Task -
Reply with one number: the count of lines in the listing that contain the string "arrow".
*** Opening of Given records ***
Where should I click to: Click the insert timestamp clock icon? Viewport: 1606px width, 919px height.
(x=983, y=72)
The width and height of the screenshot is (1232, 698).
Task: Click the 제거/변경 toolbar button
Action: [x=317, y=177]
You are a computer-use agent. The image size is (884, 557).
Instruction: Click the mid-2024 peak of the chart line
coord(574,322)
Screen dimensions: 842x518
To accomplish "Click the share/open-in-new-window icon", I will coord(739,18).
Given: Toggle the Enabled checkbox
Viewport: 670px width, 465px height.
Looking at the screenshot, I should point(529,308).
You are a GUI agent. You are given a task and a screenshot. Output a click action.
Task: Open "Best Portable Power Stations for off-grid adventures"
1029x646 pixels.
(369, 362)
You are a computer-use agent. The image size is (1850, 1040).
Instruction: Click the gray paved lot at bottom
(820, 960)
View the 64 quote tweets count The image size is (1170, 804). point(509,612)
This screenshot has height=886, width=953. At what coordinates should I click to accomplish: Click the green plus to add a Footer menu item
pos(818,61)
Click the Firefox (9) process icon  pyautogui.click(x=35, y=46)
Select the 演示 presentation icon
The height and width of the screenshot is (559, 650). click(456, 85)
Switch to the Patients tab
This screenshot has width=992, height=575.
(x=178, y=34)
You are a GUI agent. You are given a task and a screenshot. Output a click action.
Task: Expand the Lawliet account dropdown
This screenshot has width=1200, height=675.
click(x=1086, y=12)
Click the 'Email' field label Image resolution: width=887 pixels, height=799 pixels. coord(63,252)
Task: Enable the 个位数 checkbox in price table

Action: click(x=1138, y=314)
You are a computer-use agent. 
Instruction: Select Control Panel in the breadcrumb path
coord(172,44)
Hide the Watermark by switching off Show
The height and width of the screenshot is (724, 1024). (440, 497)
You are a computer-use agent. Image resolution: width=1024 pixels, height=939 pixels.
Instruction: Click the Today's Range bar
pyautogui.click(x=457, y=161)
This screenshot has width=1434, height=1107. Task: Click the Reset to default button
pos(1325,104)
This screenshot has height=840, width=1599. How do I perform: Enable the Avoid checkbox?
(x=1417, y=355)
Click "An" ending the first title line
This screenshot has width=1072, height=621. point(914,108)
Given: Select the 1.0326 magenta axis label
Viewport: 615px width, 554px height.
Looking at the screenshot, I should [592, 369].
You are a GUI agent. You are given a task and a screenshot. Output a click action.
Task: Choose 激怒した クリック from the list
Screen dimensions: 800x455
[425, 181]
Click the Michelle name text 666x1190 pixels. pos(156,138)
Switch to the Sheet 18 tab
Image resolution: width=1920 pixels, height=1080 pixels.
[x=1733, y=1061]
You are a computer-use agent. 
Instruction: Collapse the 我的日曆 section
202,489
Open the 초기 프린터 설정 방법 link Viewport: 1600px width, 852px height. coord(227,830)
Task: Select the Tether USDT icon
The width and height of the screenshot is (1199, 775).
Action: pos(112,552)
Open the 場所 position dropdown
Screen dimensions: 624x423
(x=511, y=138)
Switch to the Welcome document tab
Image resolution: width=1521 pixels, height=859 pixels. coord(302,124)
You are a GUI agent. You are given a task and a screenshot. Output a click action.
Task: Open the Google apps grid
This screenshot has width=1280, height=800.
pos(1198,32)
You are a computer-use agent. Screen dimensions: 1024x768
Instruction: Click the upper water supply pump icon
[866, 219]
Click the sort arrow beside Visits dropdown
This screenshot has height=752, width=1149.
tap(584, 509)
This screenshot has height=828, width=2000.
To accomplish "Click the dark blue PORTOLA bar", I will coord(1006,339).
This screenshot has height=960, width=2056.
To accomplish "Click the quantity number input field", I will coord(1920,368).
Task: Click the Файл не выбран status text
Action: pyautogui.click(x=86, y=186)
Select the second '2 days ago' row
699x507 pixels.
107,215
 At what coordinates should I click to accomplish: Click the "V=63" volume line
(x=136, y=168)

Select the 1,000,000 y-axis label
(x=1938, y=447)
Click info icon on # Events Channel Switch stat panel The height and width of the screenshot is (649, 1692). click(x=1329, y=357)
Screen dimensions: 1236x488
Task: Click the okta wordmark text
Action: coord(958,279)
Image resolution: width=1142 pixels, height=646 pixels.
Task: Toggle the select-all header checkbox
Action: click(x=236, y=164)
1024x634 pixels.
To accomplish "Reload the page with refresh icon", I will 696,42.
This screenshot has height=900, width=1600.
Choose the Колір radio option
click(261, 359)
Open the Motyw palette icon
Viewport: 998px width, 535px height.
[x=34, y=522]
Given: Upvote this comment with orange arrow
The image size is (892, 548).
*** Close of Given records ***
Response area -
2